Die Zukunft gehört nicht uns selber. Das wird uns jeden Tag mal offen mal verdeckt gesagt. Sei es in der Schule, wo wir Gehorsam lernen sollen oder mit Noten in Schubladen gesteckt werden. In der Ausbildung oder unserem Job, in dem wir die nächsten Jahre geknechtet werden sollen. Und jetzt werden uns auch noch Musterung und Wehrpflicht vor die Füße geschmissen?! Es ist klar: Die Herrschenden haben einen Lebensweg für uns Jugendliche vor Augen: Schule, Wehrpflicht, Ausbildung, Arbeiten, Tod.

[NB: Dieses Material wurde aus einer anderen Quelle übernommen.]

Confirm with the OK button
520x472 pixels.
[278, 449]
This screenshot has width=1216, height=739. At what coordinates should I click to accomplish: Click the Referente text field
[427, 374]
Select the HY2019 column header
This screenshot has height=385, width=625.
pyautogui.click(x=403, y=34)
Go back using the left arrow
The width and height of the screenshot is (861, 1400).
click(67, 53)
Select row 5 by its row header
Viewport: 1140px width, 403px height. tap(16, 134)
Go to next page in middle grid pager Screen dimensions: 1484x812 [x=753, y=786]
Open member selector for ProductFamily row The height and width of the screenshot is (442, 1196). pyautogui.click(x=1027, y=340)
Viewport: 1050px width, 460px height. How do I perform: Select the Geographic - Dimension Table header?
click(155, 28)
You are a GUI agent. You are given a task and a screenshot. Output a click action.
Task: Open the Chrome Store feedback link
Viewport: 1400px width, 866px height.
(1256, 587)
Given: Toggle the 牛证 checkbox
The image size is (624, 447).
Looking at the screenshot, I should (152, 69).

Bonzen und Politik wollen Krieg
Merz und Co. haben auch keine Angst uns das so zu sagen: Wir seien faul, die Arbeitszeiten sollen verlängert und die Rente gekürzt werden. Sie ziehen das Geld aus unseren Taschen, streichen Jugend- und Kulturangebote und stecken es dafür in die reichen Konzerne und Aufrüstung.
Dabei wird immer klarer: Deutschland möchte wieder Krieg führen. Den Krieg im Iran begrüßen sie, der Ukraine-Krieg bringt viele Profite ein und der Völkermord in Palästina sei gerecht. Die Bonzen und Politiker:innen zeigen, in welchem Interesse sie reden und handeln.
Der Kapitalismus und das Patriarchat können uns Jugendlichen keinerlei Perspektive bieten. In diesem System drohen uns Verarmung, Isolierung, Perspektivlosigkeit, Zwangsdienste an der Waffe für die Profite der Reichen, patriarchale Gewalt, Kürzungspolitik, rechte Hetze und Unterdrückung. Wir haben als Jugend heute also keine tollen Aussichten auf unsere Zukunft. Und genau deswegen müssen wir uns dagegen wehren!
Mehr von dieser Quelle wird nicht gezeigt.